Giroux and Schofield are also worried about the safety of neighbouring residents. However, Staff Sgt. Suki Manj said Hope RCMP has found no direct link between crime and the Thunderbird. Of the 14 prolific offenders currently in Hope, only one resides at the motel.
“The Thunderbird isn’t a cause of crime in our view,” said Manj.
“Crime is going to happen anywhere people live. A lot of these people that live at Thunderbird have different challenges. When they’re out on their own without any support, it’s difficult for us as police officers to provide them with any assistance.”
Police recently targeted the Silver Creek area following a property crime spike between June 26 and July 6.
Manj said the RCMP solved 80 per cent of those crimes, either through charges or by identifying the suspects. None of the involved criminals turned out to be residents of the Thunderbird.
The Thunderbird Motel Project was launched in September 2009 through an agreement between Hope & Area Transition Society and the motel owner. The low-barrier housing initiative was developed to help individuals facing challenges maintain permanent housing. It is not considered a treatment centre, but offers people experiencing chronic homelessness an opportunity to live in an environment that is supportive and inclusive, while fostering various levels of independence.
“The motel owner was renting to that client group with no support services in place before we came in,” said Gerry Dyble, executive director of Hope & Area Transition Society.
“They now have case management, goals and they’re accountable every day.”
The Thunderbird still runs as a regular motel with no government funding, which ultimately constricts the amount of support that can be provided through programs and services. Upon arrival, clients sign an agreement with the motel owner under the Residential Tenancy Act and are responsible for paying monthly rent.
“It’s taking those chronic at-risk people off the street and housing them,” said Dyble.
“These people have rights just like anybody else. They deserve a place to live and they deserve the opportunities that are given to them. We don’t judge anybody’s background.”
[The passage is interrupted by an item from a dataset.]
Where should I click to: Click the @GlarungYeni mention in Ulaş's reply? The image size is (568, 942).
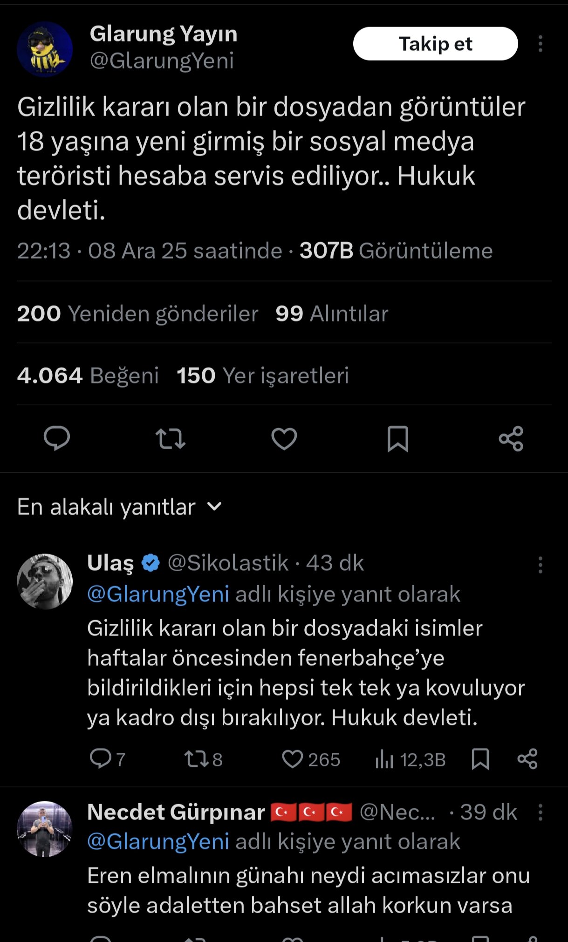158,594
Mayor Susan Johnston pointed out that Fraser Health Authority, along with other communities in the region, are now looking to the Thunderbird as a model to address homelessness. Since the program is not district-run, she said there’s no mandate for council to be involved in advising a community organization how to do business.
“We’ve done our due diligence and, at the end of the day, have determined that it is in fact a good program that is giving people help and at the same time allowing them to police themselves,” she said.
“We’re a governing body, so there’s nothing to cover this kind of situation and I don’t think there should be.”